Perché i francesi sono più interventisti e più slegati dagli interessi americani rispetto agli altri Paesi europei.

29 Settembre 2015

«Colpiremo ovunque è in gioco la nostra sicurezza nazionale». Il commento ufficiale dell’Eliseo all’indomani dei raid aerei contro la Siria rende bene l’idea di come funziona la politica estera francese: un interventismo atipico, lontano dallo schema “ci schieriamo con gli americani o contro gli americani?” cui sono abituate le altre nazioni europee, Italia inclusa, e che si basa piuttosto su una combinazione di dichiarato perseguimento degli interessi nazionali (in altre parole: Realpolitik) e di calcoli di prestigio (la grandeur perduta, e da recuperare). Parigi passa all’azione quando conviene a lei, non ai suoi alleati, e agisce come potenza perché vuole convincere il mondo di essere ancora una potenza.

PSI Maritime Interdiction Exercise "Pacific Shield 07" Day 1

Domenica, in una conferenza stampa ai margini all’Assemblea delle Nazioni unite, Francois Hollande ha annunciato che, per la prima volta, il suo Paese ha lanciato una serie di raid aerei contro l’Isis in Siria. Il presidente francese ha parlato di un attacco contro un campo di addestramento, avvenuto domenica stessa, ma secondo la ricostruzione di Le Monde si tratterebbe di una più ampia serie di azioni, iniziata già il 24 settembre, contro obiettivi a Raqqa, di fatto la capitale dello Stato islamico, e un campo di addestramento nei pressi di Deir ez-Zor. Al di là degli obiettivi colpiti, si tratta di una manovra militare importante, per due ragioni. Primo: la Francia, che pure fa parte della coalizione internazionale contro lo Stato islamico, per non parlare della Nato e dell’Unione europea, ha agito da sola, senza consultarsi con gli alleati (sebbene, ed è già qualcosa, li abbia avvisati). Secondo: è la prima volta che Parigi interviene direttamente in Siria. Da un anno, infatti, l’aviazione francese è impegnata nell’operazione Chammal contro lo Stato islamico, ma finora si era concentrata sulle postazioni irachene del gruppo jihadista, che controlla un territorio tra Siria e Iraq. E lo aveva fatto per una ragione ben precisa: per come la vede Parigi, ogni intervento contro l’Isis in Siria rischia di rafforzare il regime di Bashar al-Assad e dunque è una estrema ratio.
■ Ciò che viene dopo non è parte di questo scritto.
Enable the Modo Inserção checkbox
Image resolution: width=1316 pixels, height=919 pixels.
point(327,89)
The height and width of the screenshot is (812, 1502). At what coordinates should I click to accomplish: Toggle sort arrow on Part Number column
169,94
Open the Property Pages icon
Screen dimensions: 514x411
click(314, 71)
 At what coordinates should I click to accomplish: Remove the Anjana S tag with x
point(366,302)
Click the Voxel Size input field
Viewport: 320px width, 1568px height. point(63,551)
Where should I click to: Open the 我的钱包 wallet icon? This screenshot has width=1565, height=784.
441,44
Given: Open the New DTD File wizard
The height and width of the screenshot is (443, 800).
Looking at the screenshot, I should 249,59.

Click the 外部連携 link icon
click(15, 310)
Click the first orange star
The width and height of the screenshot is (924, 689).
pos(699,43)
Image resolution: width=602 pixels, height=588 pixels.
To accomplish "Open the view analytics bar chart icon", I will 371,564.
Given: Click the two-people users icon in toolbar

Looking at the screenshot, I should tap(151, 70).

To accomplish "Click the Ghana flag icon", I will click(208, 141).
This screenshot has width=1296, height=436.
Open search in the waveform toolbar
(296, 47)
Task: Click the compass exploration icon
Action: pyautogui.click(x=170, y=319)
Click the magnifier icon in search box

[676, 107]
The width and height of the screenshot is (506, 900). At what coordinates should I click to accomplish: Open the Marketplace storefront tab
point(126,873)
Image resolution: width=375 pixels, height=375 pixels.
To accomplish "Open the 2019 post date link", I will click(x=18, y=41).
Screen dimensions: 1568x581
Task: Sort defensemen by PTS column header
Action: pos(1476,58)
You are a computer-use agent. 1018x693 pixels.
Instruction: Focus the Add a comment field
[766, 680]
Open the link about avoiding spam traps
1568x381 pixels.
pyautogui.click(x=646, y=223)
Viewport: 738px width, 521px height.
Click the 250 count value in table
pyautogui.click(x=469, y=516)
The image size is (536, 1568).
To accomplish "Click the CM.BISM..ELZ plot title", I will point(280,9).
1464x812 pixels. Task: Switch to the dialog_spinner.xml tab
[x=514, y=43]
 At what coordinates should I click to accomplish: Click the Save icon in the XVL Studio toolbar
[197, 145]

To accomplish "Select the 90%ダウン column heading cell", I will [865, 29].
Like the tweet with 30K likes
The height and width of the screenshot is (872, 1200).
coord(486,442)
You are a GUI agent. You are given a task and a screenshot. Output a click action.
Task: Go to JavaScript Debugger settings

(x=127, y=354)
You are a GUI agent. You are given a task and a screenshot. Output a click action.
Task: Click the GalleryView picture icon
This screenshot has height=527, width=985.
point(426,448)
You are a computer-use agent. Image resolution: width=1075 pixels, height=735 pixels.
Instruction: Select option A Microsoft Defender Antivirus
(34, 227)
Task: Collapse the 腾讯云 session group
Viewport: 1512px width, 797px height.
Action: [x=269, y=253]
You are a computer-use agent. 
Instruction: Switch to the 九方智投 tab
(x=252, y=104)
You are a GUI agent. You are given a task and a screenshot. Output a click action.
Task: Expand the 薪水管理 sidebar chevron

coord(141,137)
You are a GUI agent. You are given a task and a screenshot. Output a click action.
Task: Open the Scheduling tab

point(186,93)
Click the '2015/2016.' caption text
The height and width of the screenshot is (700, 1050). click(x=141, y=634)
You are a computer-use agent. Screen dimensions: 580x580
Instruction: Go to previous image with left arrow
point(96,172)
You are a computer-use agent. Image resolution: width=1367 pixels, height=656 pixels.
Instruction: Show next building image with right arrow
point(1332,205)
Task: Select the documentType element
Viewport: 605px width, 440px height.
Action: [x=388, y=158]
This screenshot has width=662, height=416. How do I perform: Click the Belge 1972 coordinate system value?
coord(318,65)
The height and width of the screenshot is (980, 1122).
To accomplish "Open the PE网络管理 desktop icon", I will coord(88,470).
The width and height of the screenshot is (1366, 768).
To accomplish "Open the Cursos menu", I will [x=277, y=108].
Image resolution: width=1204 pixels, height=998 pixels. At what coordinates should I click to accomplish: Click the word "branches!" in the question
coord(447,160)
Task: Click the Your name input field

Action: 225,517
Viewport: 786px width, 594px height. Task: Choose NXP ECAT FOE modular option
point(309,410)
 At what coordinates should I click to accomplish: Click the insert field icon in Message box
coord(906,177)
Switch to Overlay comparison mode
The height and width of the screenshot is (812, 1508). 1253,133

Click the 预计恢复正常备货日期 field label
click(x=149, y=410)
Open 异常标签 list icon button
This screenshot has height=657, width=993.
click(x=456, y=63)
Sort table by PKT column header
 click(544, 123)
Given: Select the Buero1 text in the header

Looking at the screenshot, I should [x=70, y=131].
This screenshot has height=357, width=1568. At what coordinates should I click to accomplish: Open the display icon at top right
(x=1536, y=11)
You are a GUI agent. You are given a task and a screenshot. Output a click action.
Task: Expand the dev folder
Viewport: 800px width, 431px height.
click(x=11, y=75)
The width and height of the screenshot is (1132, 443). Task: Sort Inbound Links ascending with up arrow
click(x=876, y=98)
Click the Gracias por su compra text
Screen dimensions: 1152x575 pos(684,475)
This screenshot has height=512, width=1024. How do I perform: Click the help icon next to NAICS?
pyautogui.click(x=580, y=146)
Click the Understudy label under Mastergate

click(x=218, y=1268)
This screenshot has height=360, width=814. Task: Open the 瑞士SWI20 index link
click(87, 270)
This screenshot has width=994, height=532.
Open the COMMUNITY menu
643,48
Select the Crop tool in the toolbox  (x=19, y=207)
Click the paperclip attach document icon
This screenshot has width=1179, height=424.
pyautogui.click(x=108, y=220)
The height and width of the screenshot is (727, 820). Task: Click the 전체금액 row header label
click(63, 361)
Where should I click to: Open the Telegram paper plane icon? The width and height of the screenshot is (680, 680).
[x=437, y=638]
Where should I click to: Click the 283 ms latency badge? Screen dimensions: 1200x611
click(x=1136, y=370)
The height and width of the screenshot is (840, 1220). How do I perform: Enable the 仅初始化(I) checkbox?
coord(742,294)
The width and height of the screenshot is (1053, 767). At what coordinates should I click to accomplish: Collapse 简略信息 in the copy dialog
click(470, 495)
Hollande si è convinto che non poteva più aspettare: troppo alto il rischio di attentati, troppi i profughi

A dire il vero, in Occidente Assad non piace a nessuno, ma altre nazioni, come gli Stati Uniti e la Gran Bretagna, stanno lentamente giungendo alla conclusione che il regime siriano sia il male minore,davanti all’avanzare dell’Isis, o se non altro un elemento di cui tenere conto. Per la Francia, però, è diverso: più di ogni altra nazione occidentale, è legata a doppio filo coi Paesi sunniti (Arabia Saudita, Qatar, Egitto) che ormai sono in guerra aperta con il cosiddetto “blocco sciita” (Iran, Iraq, Hezbollah in Libano, i ribelli Huthi in Yemen) di cui il regime siriano è un avamposto. In più, con Assad l’Eliseo ha qualche conto in sospeso, a cominciare dall’assassinio di Rafiq Hariri, braccio destro di Parigi nella regione levantina. Per questo la Francia è stata tra i Paesi europei più scettici davanti all’accordo sul nucleare iraniano: dal suo punto di vista, rafforzare Teheran era rischioso, perché avrebbe messo in difficoltà gli alleati sunniti. Per lo stesso motivo l’Eliseo, che in Iraq è impegnato già da un anno, ha aspettato fino a ora per attaccare anche la Siria: qualsiasi mossa che potrebbe giocare a favore di Assad e dell’Iran va soppesata cento, mille volte.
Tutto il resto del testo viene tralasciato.